▶ [À FAIRE]: Pouvez-vous recopier mot pour mot chaque ligne des données, en omettant les images ?

(Données de localisation de mots et d'éléments)
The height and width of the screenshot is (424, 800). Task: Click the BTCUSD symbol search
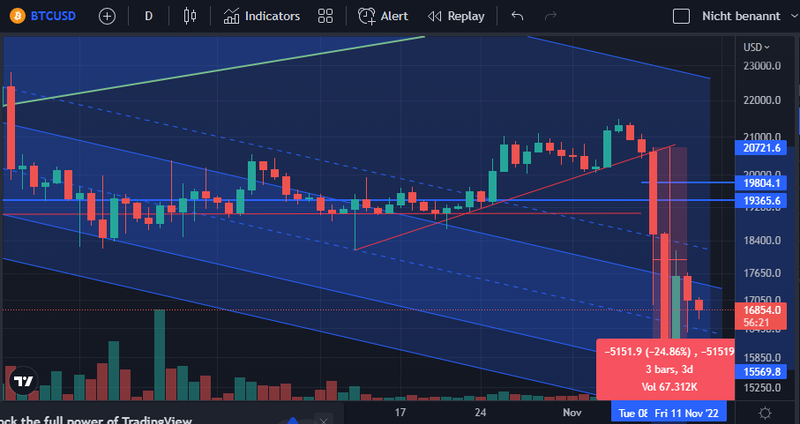pos(43,16)
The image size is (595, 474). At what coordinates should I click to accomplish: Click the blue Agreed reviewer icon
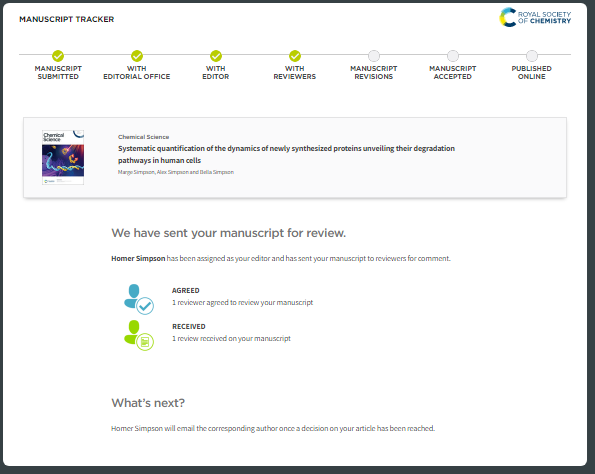click(x=139, y=299)
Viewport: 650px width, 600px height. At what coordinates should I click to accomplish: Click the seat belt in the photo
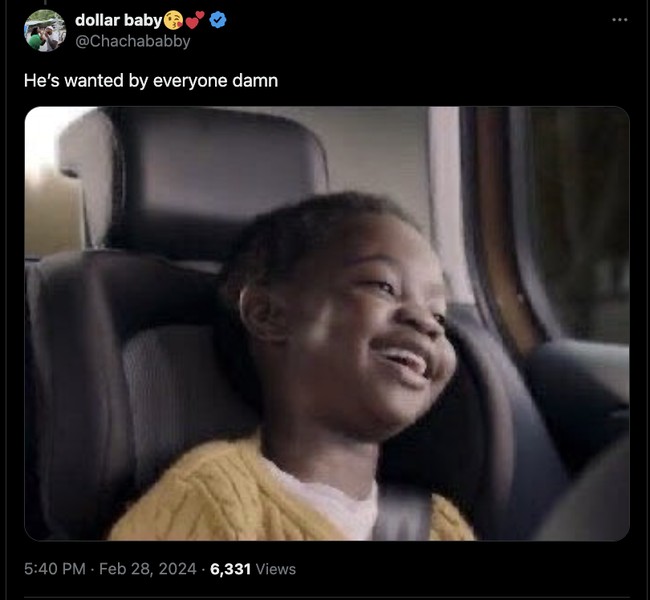point(403,515)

▶ [RÉPONSE ATTENDUE]:
The height and width of the screenshot is (424, 800). Task: Click the BTCUSD symbol search
pos(43,16)
The image size is (595, 474). At what coordinates should I click to accomplish: Click the blue Agreed reviewer icon
click(x=139, y=299)
Viewport: 650px width, 600px height. At what coordinates should I click to accomplish: Click the seat belt in the photo
point(403,515)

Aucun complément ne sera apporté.